● **YOUR ASSIGNMENT**
Go through the listing beneath and show each line containing the string "will".

/---

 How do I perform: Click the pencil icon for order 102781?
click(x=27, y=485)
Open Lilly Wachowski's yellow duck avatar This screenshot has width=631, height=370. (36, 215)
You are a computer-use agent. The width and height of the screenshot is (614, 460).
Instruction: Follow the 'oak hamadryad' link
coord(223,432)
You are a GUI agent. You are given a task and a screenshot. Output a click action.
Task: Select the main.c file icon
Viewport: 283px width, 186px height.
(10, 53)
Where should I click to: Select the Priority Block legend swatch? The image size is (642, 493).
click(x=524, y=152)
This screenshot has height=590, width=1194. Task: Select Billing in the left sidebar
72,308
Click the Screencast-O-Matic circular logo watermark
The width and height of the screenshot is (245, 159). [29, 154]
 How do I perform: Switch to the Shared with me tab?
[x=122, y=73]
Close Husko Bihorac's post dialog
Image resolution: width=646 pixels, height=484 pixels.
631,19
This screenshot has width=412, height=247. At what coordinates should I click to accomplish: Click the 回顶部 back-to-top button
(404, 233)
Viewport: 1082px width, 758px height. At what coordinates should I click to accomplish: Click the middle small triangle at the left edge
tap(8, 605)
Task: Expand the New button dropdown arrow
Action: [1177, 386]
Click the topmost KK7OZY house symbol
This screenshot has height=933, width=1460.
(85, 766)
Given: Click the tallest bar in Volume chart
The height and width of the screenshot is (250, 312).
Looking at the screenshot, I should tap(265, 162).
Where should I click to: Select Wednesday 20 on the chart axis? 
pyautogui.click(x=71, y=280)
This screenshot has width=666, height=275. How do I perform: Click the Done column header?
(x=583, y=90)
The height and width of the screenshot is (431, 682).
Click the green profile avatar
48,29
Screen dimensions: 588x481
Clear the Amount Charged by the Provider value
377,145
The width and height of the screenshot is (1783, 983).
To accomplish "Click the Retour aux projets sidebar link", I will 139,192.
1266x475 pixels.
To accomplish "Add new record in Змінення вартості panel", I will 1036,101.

\---

● **WRITTEN ANSWER**
To accomplish "Click the Retour aux projets sidebar link", I will 139,192.
To accomplish "Add new record in Змінення вартості panel", I will 1036,101.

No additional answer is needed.